On June 28, 1918 the City of Vienna departed Montreal carrying 1400 Canadian troops en route to England via Halifax. She also carried over 1000 metric tons of munitions. My father, Horace Patrick Nugent, was one of the soldiers.
On July 2, 1918, the ship ran aground and was stranded and sinking on the Sambro Island ledges near the entrance to Halifax harbour. All 1400 troops and the crew were rescued by a flotilla of fishing boats, lifeboat crews, a pilot boat and an American merchantman which took 700 on board.
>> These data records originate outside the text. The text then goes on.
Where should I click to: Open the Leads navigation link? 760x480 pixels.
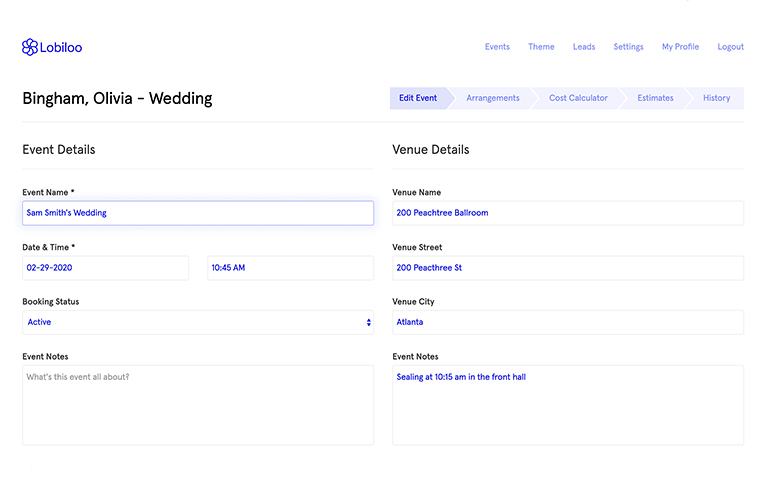point(584,47)
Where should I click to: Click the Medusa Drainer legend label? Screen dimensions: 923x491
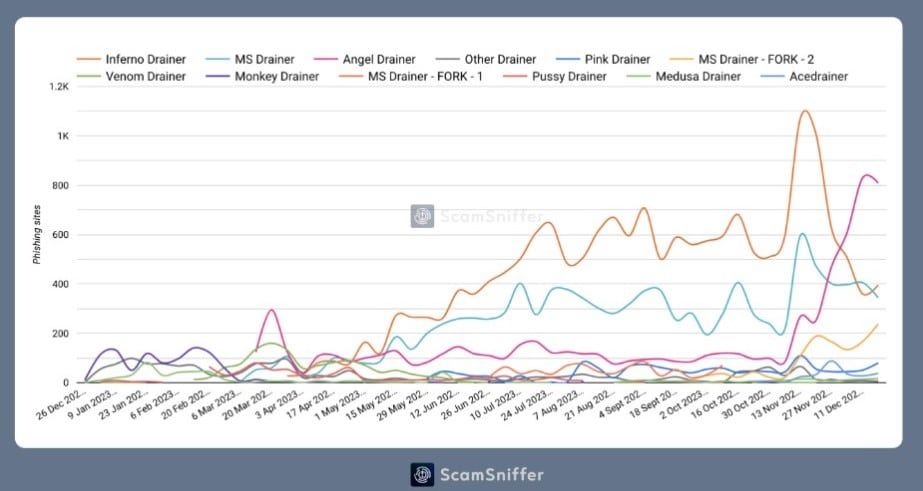[698, 77]
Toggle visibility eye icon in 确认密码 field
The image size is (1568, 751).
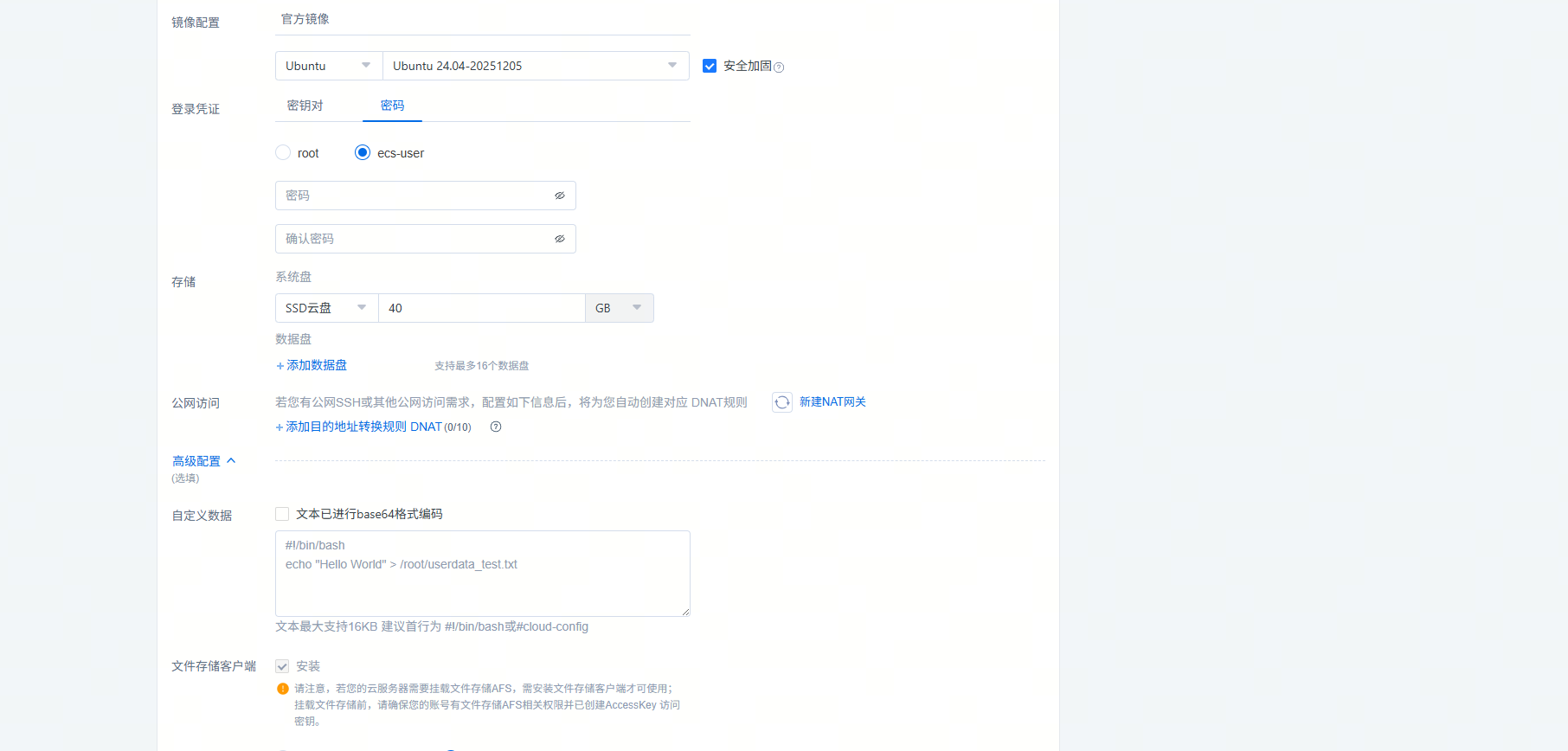560,239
My father said that it was just before reveille when the City of Vienna suffered a huge jolt; came to a juddering stop, and began to list. The order to abandon ship was piped. “Most of us thought we'd been torpedoed”. The troops seized what they had close to hand and fled to the upper deck. Dad grabbed 2 nearby items without paying much attention to what they were, put them on the top of his head and covered them with his forage cap. Miraculously, the hat stayed on his head during his immersion and his rescue. What he had saved was a photograph and his cut-throat razor (photo above). He was pulled out of the water, half frozen and slightly groggy from a blow to his head dealt by his cork life-belt. Placed in a fast motor boat, he was taken to a small town on the outskirts of Halifax. Two months later, a storm swept the ship off the rocks into deep water where she sank.
Dad was an English orphan who, at age 12, was sent to Canada as one of the “Barnardo boys”. He was placed with a farm family in Eastern Ontario where he was badly treated and from which he ran away. Children's Aid then placed him with the Maxwell family in South Hull where he continued doing farm work but was treated more like one of the family. Although he received no formal schooling, the family did secure a contract for him to deliver the mail. On his return from the war, he married a niece of the family, Annie Dowd, my mother.
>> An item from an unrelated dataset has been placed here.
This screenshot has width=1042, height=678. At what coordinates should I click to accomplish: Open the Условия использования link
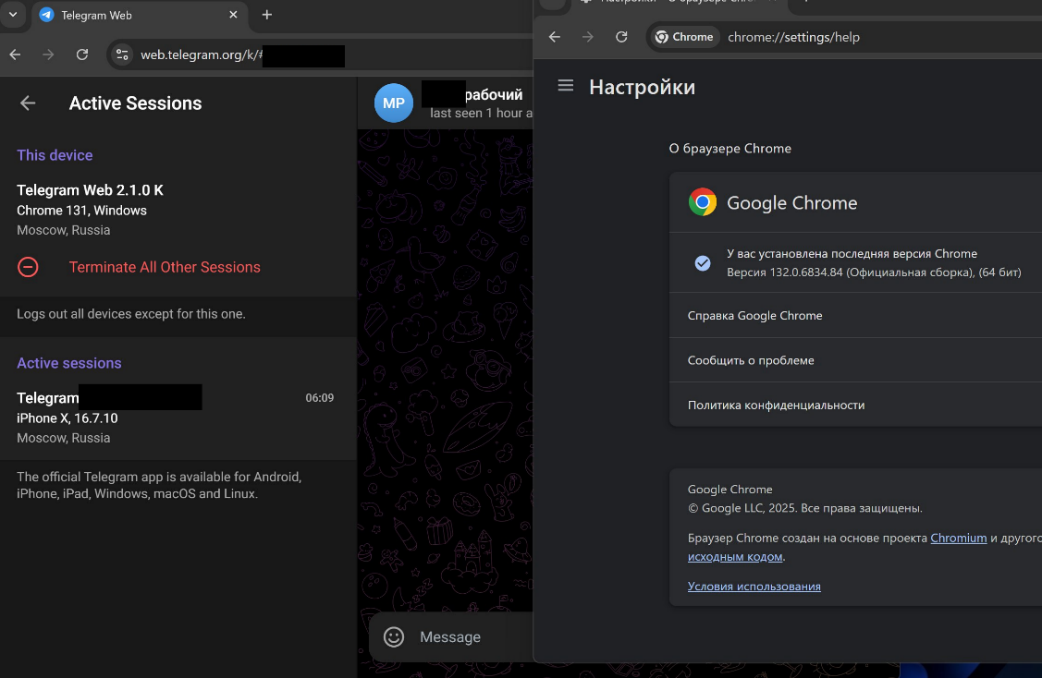click(754, 585)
He formally enlisted in the army with the 2nd Depot Battalion Eastern Ontario Regiment on May 6th, 1918 at age 18 although he may have made a previous attempt at age 16. Following the grounding of the City of Vienna and the subsequent rescue, most of the troops involved were almost immediately re-embarked on the SS Thongwa. My father recalled that some of them were reluctant to return to sea and in a few cases force had to be employed to get them on board. The Thongwa sailed July 10, 1918 from Halifax and arrived in England on July 22nd.
Upon his arrival in England, Dad was assigned to the 6th Canadian Reserve Battalion CEF in Seaford where he served until the 14th of June 1919 when he was formally re-assigned to the CEF in Canada having been promoted to Lance Corporal two months earlier. He sailed for Canada in the SS Belgic arriving on July 1, 1919. He was discharged 2 days later.
My father used the razor he rescued from the City of Vienna for the rest of his life. He kept it well-honed and used it with surgical precision. I can remember him stropping it in the mornings. When he died, it came to me as did his Bible.